Melrose Plant estaba sentado en el arco de la ventana semicircular, oculta su visión de la Calle Mayor, bebiendo Old Peculier y leyendo a Rimbaud.
El perro emitió un aullido profundo y comenzó a ladrar otra vez, algo que venía haciendo intermitentemente durante los últimos quince minutos.
El sol que atravesaba el cielo azul y el diseño coloreado del cristal de la ventana producía reflejos que parecían un arcoíris sobre la mesa. Melrose Plant se levantó y miró hacia afuera. El perro sentado en la nieve fuera de la posada era un animal zaparrastroso perteneciente a la señorita Crisp, que atendía el negocio de muebles usados de enfrente. Por lo general dejaba oír sus ladridos desde una silla que le ponían en la puerta. Pero ese día había cruzado la calle para adueñarse del frente del Jack and Hammer. Seguía ladrando.
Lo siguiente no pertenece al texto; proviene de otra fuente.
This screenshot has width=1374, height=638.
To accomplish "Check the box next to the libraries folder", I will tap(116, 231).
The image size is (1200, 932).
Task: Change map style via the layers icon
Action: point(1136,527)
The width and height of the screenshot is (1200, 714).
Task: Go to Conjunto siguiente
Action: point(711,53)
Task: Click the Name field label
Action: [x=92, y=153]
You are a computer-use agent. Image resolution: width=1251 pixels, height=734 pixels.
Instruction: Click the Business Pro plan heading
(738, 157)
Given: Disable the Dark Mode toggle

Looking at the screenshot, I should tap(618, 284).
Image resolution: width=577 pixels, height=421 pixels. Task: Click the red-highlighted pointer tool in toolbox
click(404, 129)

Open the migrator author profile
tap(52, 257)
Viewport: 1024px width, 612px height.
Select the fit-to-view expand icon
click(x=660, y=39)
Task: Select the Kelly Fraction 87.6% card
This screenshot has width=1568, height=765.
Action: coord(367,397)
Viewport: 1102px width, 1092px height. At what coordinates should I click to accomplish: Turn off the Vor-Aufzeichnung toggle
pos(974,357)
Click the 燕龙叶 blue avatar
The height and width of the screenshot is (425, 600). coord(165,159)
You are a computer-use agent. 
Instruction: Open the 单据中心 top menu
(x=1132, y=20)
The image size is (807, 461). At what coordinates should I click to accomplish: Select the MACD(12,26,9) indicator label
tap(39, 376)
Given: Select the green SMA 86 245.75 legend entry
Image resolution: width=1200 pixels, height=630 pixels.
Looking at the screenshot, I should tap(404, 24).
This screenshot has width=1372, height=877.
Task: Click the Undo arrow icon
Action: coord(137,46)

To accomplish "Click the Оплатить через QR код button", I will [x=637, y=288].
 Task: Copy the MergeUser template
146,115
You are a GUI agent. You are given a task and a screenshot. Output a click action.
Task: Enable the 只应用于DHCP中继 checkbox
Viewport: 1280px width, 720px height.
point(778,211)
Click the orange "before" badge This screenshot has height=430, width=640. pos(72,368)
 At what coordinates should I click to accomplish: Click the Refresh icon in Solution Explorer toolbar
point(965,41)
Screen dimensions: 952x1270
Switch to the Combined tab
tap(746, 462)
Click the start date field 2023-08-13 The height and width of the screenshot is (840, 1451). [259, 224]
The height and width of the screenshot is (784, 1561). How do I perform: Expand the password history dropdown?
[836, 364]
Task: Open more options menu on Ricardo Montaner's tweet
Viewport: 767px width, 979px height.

– Quiero hacerte notar – dijo Melrose Plant -, el extraño incidente del perro…
Del otro lado de la habitación Dick Scroggs, el cantinero, dejó de lustrar el espejo biselado que había detrás del mostrador.
– ¿Cómo dijo, milord?
– Nada – respondió Melrose Plant -. Parafraseaba a Sir Arthur.
– ¿A quién, milord?
– A Conan Doyle. Sherlock Holmes. ¿Entiendes? – Melrose bebió un trago de su cerveza y volvió a Rimbaud. Pero no había avanzado mucho cuando ya el perro ladraba otra vez.
– Aunque en realidad – dijo Melrose, cerrando el libro -, creo que esto es peor que un perro.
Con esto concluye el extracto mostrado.